#### [Tekstfragment]
Hoe reageert u op de berekeningen van het Ministerie van Financiën waaruit blijkt dat zelfs als álle stikstofdoelen (voor een slordige € 37 miljard) worden gehaald Nederland nog altijd voor 96% rood kleurt, dus er alsnog geen vergunningen kunnen worden verstrekt? Én boeren weg, én geld weg, én alsnog geen woningen – waar bent u in ’s hemelsnaam mee bezig?

Antwoord 5

Op verzoek van de vaste Kamercommissie voor Landbouw, Natuur en Voedselkwaliteit heb ik een reactie geven op de achtergrondnotities met ambtelijke berekeningen van het Ministerie van Financiën (Kamerstuk 35 334, nr. 228). Ik ga daarin ook expliciet in op het onderwerp toestemmingsverlening. Voor het antwoord op deze vraag verwijs ik dus naar de betreffende brief.

Vraag 6

Hoe beoordeelt u de update van het Aerius-model (waardoor aan de ene kant van het land het «stikstofprobleem» in één klap verdwenen is en aan de andere kant van het land het «stikstofprobleem» opeens veel groter is)? Welke gevolgen heeft dit specifiek voor Brabant?

Antwoord 6

Elk jaar wordt AERIUS geactualiseerd om ervoor te zorgen dat toestemmingverlening en beleid uitgaat van actuele kennis en cijfers. Met de meest recente actualisatie zijn onder andere actuele gegevens over emissies en nieuwe inzichten in modelberekeningen verwerkt. In het actualisatierapport dat het RIVM op 26 januari heeft gepubliceerd2 zijn de verschillen ten opzichte van de vorige versie weergegeven en toegelicht. Hierin is ook een kaartbeeld te vinden met de verschillen in totale depositie, waaronder voor provincie Noord-Brabant. De berekende resultaten worden jaarlijks door het RIVM geijkt aan metingen die op ruim 300 plekken in Natura 2000-gebieden worden uitgevoerd.

De aanpassingen in AERIUS hebben naar verwachting geen wezenlijke gevolgen voor de natuurdoelanalyses, want daarin wordt primair gekeken naar de daadwerkelijke kwaliteit in de natuurgebieden.

Vraag 7

Klopt het dat de natuur eerst hersteld moet zijn voordat er nieuwe vergunningen verstrekt kunnen worden? Zo ja, hoe lang kan het stilvallen van de vergunningverlening dan gaan duren?

#### [Opgeslagen gegevens]
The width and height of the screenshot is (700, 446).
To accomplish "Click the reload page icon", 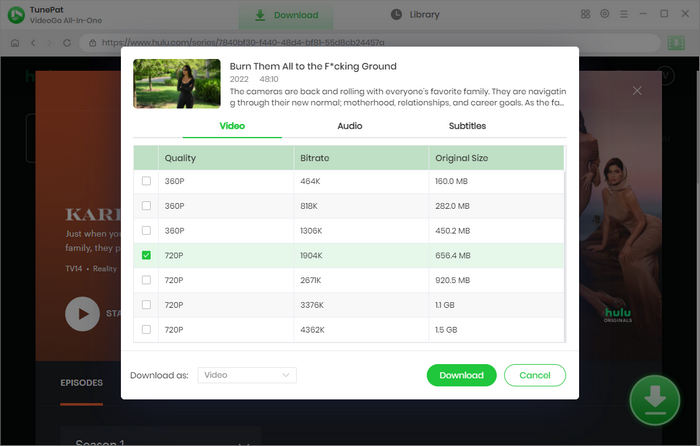I will click(69, 43).
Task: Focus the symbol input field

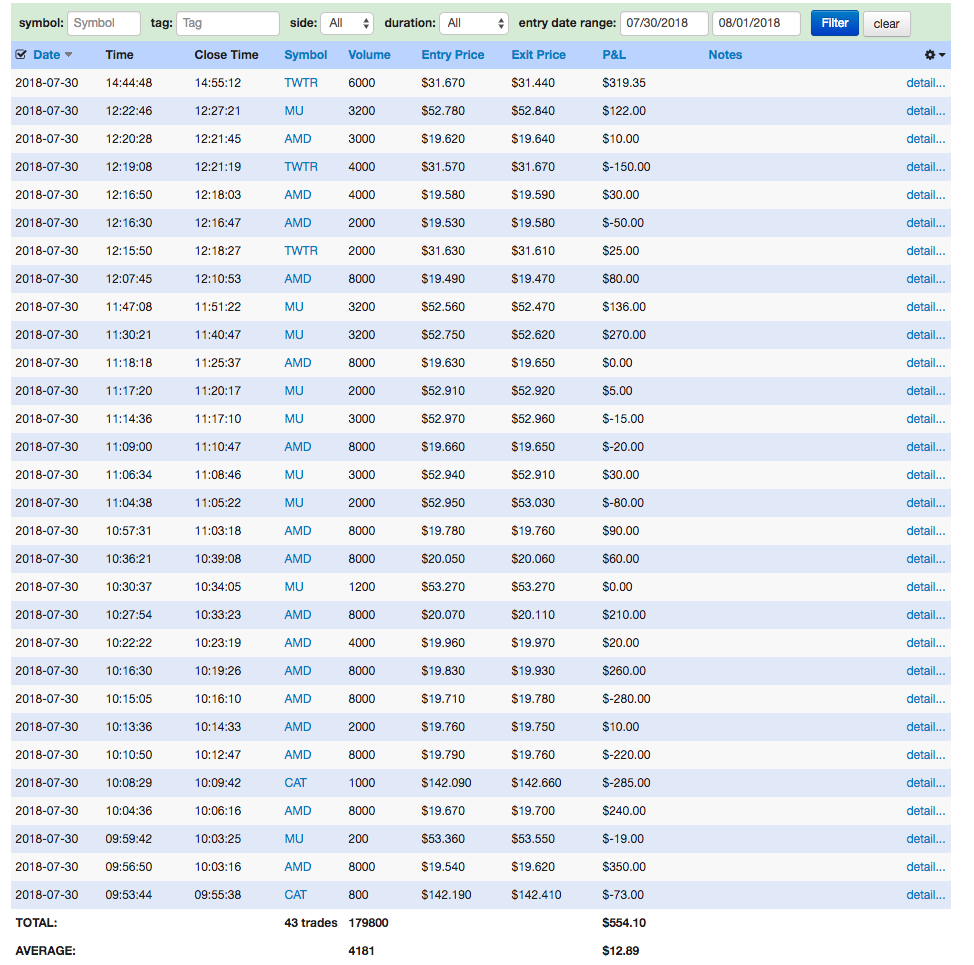Action: [104, 24]
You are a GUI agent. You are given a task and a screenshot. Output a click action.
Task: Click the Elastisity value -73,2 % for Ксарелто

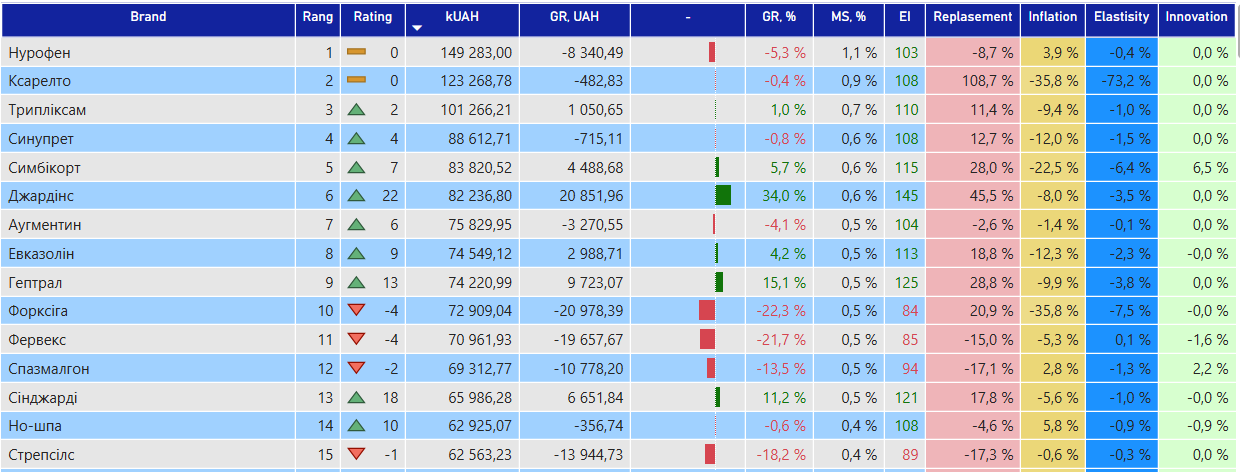1121,80
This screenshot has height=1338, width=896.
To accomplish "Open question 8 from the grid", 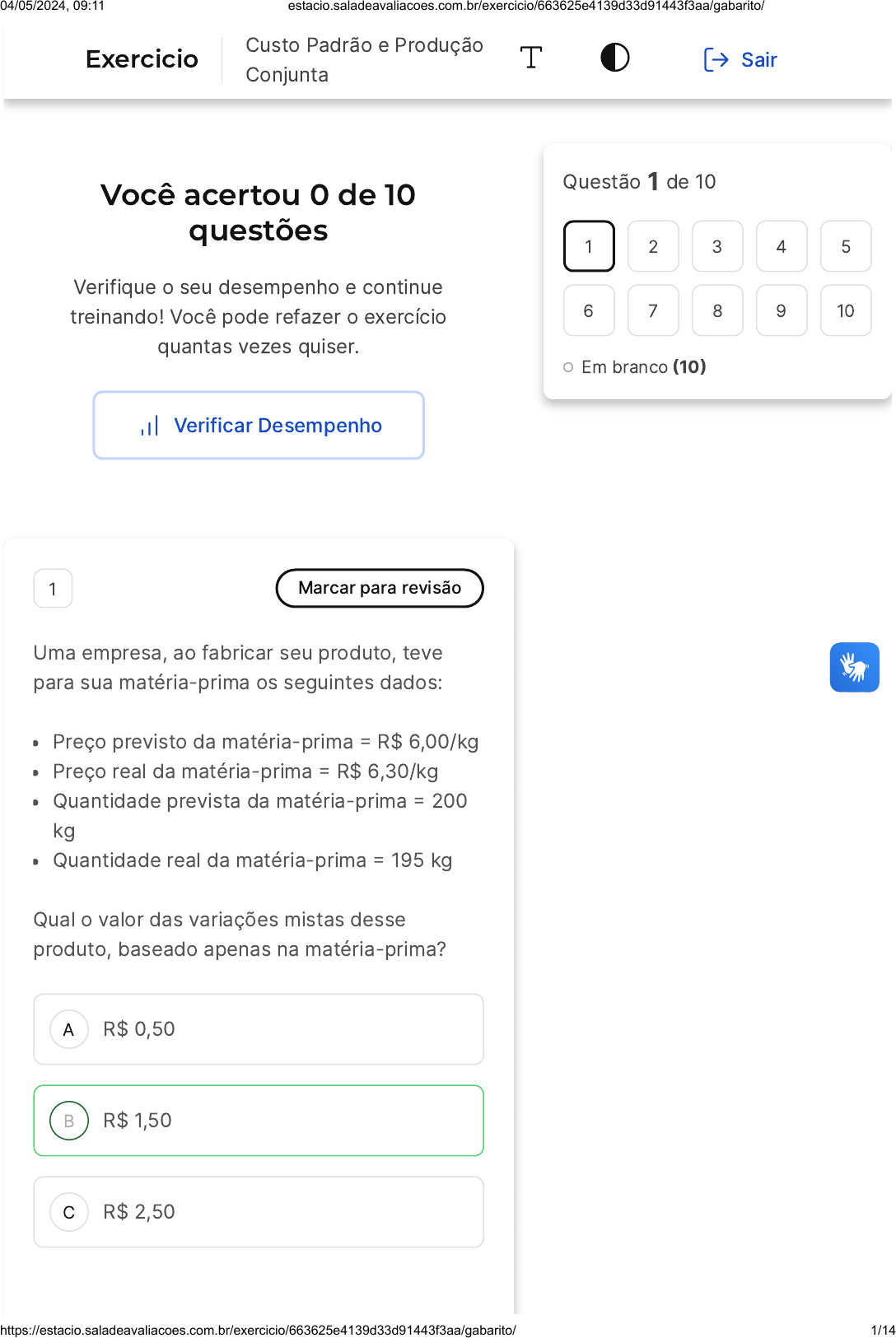I will pyautogui.click(x=717, y=310).
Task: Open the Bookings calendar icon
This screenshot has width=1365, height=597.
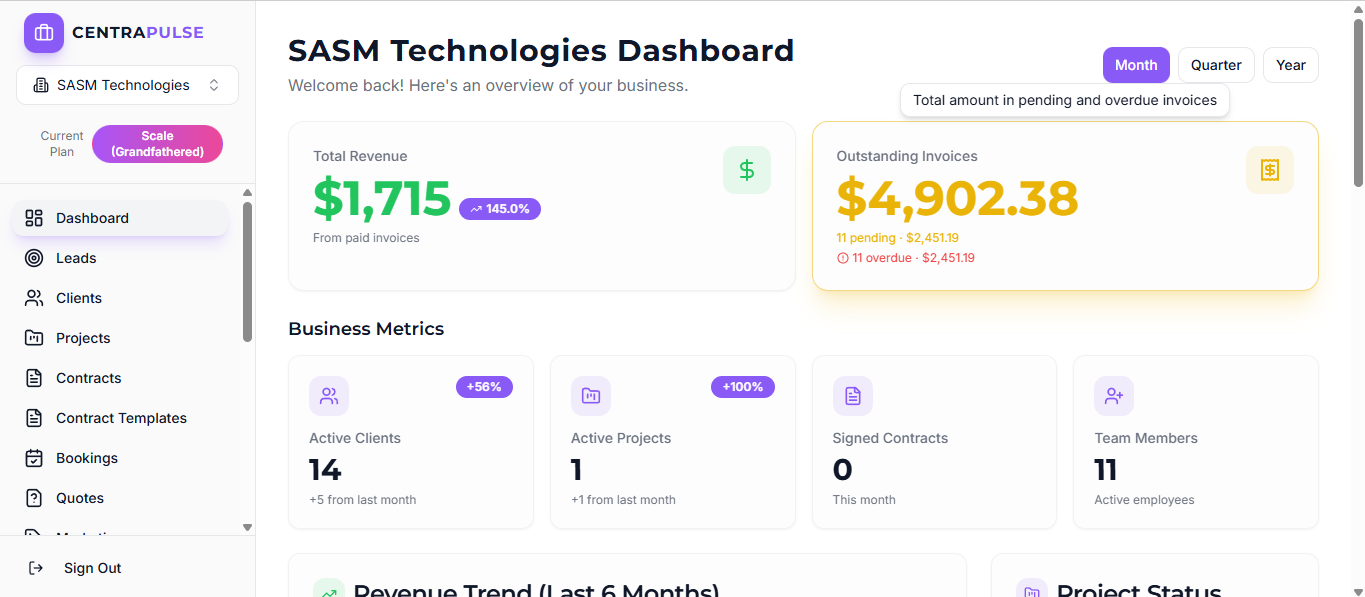Action: 33,458
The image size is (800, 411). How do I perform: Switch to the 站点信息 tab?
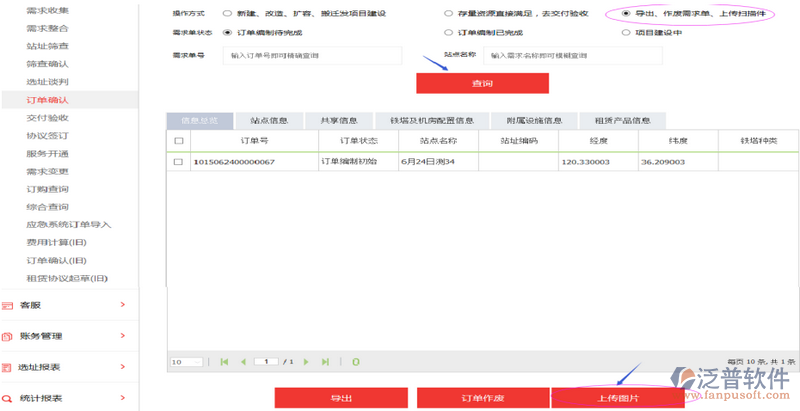coord(269,120)
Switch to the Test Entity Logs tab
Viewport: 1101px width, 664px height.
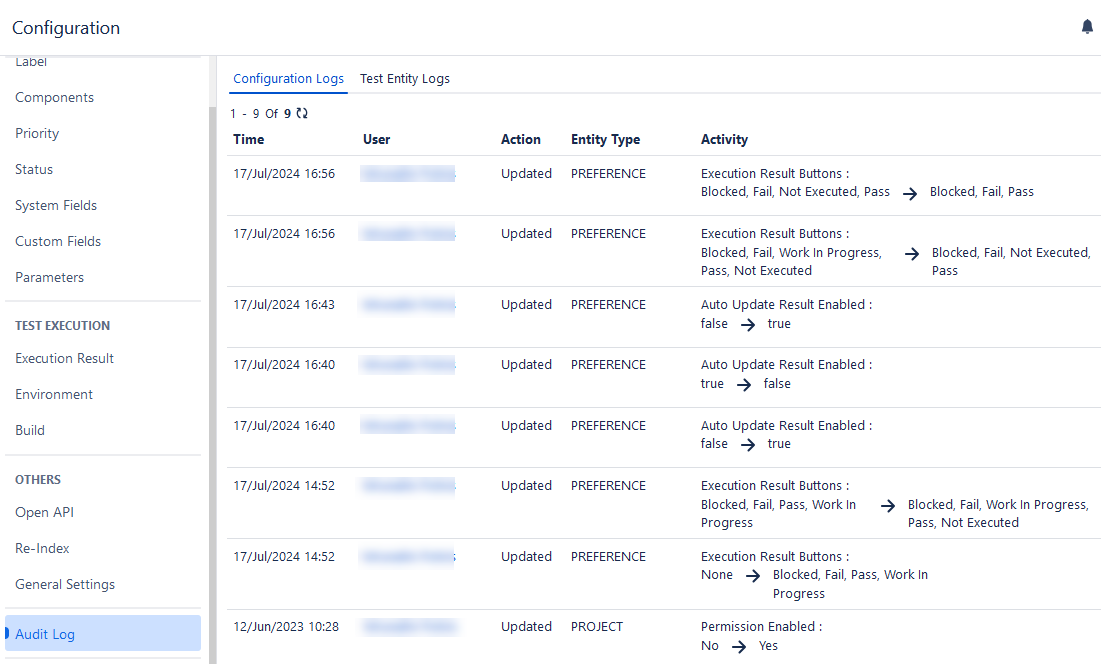point(404,78)
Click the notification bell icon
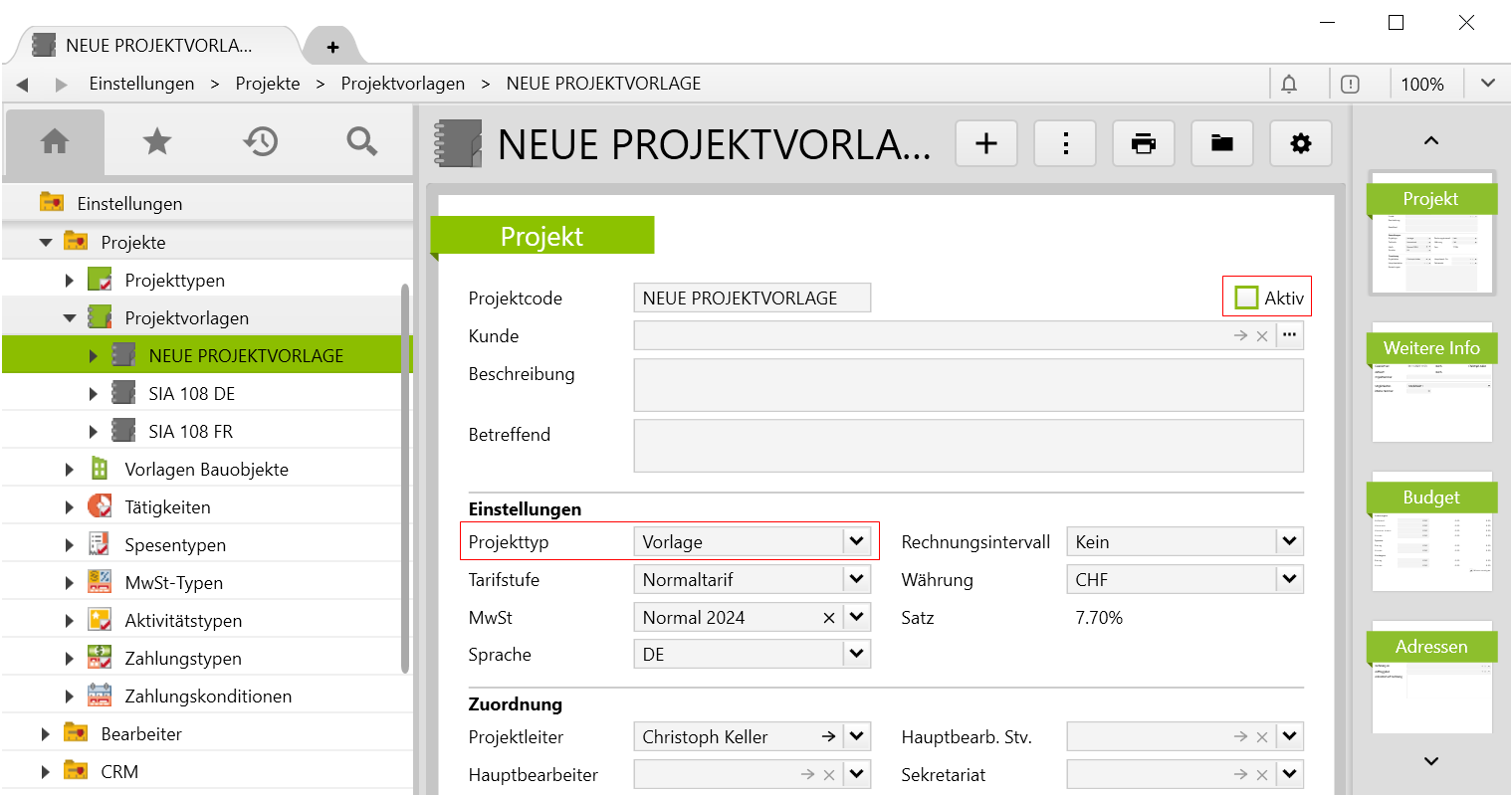 tap(1289, 84)
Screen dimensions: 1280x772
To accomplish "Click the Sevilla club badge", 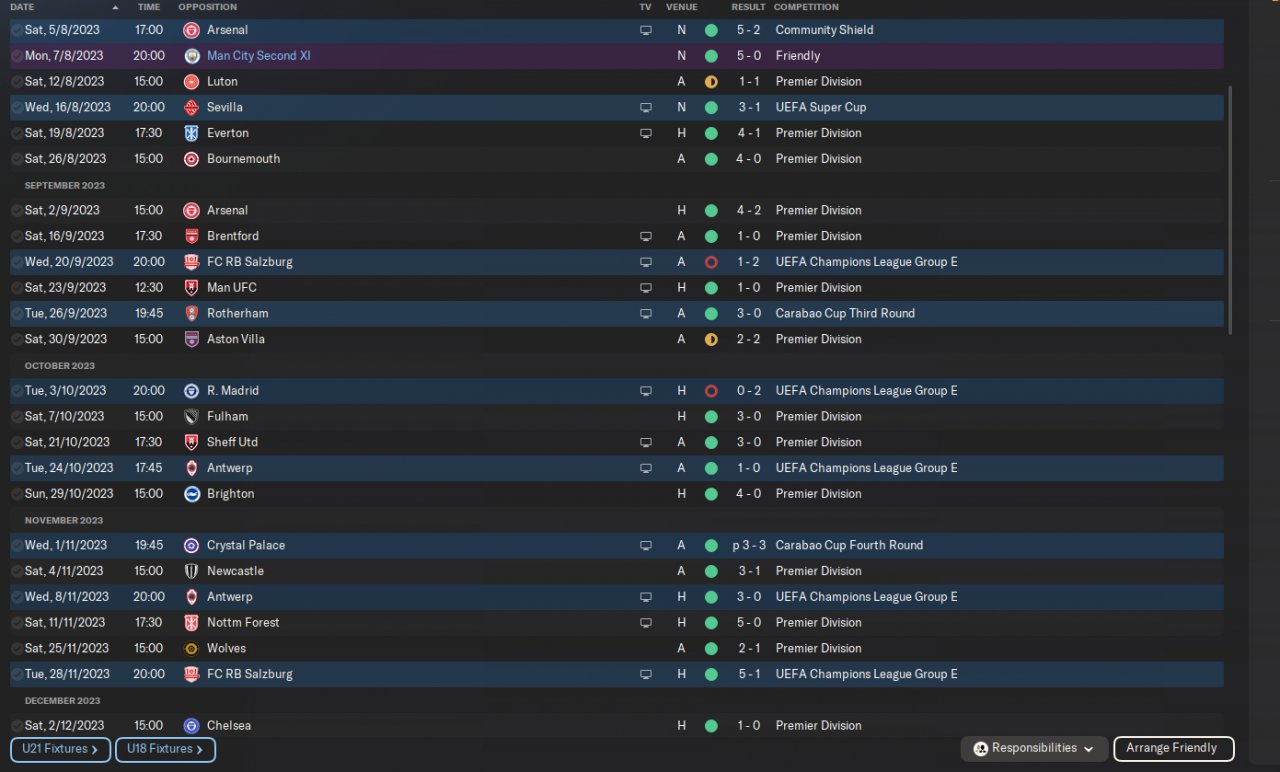I will click(192, 107).
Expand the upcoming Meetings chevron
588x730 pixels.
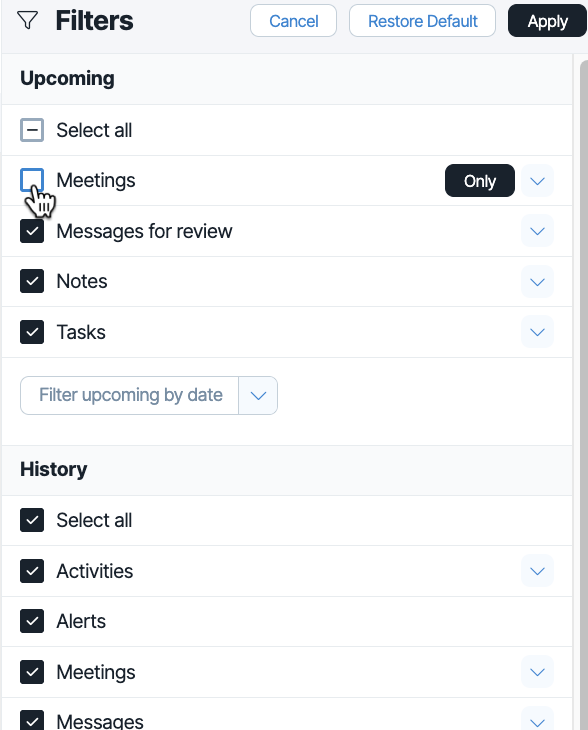coord(537,181)
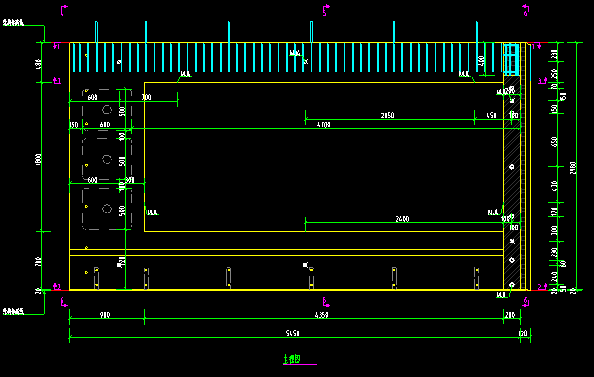Select the leader annotation text at top left
Viewport: 594px width, 377px height.
[13, 23]
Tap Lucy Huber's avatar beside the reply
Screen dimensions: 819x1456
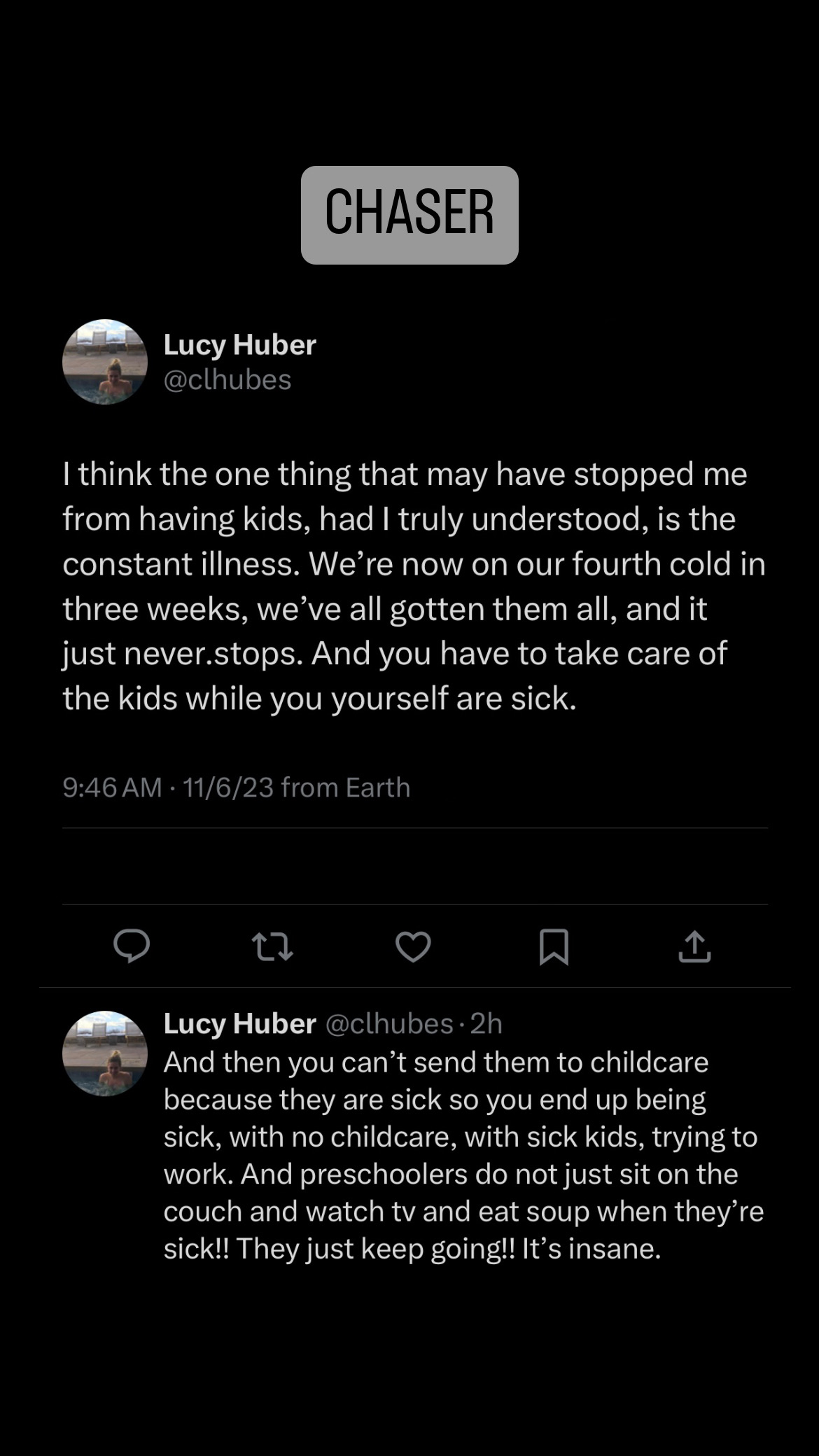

#### [Opdracht]
Schrijf de tekst over de Kamervragen over stikstof verder, vanaf de laatste zin.

#### [Antwoord]
Antwoord 7

In ieder geval geldt de regel dat een nieuwe vergunning niet mag leiden tot significante negatieve effecten en verder geldt dat bij alle stikstofruimte die door bronmaatregelen wordt gecreëerd er een beperkte inzetbaarheid voor natuurvergunningen is. Uit de PAS-uitspraak van de Raad van State van 29 mei 2019 blijkt al dat moet vaststaan dat die depositiedaling niet nodig is om verslechtering van Natura 2000-gebieden tegen te gaan en om perspectief te houden op herstel. Die beoordeling moet op gebiedsniveau plaatsvinden. Aan dit vereiste kan in sommige gevallen worden voldaan door gebruik te maken van salderen. Bij extern salderen daalt de depositie van de ene bron waar een andere bron (de vergunningaanvrager) gebruik van maakt om meer depositie te kunnen veroorzaken. Het uitgangspunt is dat de feitelijke depositie niet toeneemt. Dit principe mag door de overheid alleen worden toegepast als die daling niet al nodig is om verslechtering tegen te gaan en instandhoudingsdoelstellingen te realiseren. In beginsel kan dat van geval tot geval worden beoordeeld, waarbij natuurherstel de meeste zekerheid geeft, maar wellicht niet altijd noodzakelijk is als voldoende onderbouwd kan worden dat er andere maatregelen getroffen gaan worden om verslechtering tegen te gaan en instandhoudingsdoelstellingen te kunnen realiseren. Provincie Noord-Brabant heeft, in de rol van bevoegd gezag, er vanwege deze vereisten voor gekozen om vergunningverlening helemaal stil te leggen. Hoe lang deze situatie zal duren is ook aan het bevoegd gezag.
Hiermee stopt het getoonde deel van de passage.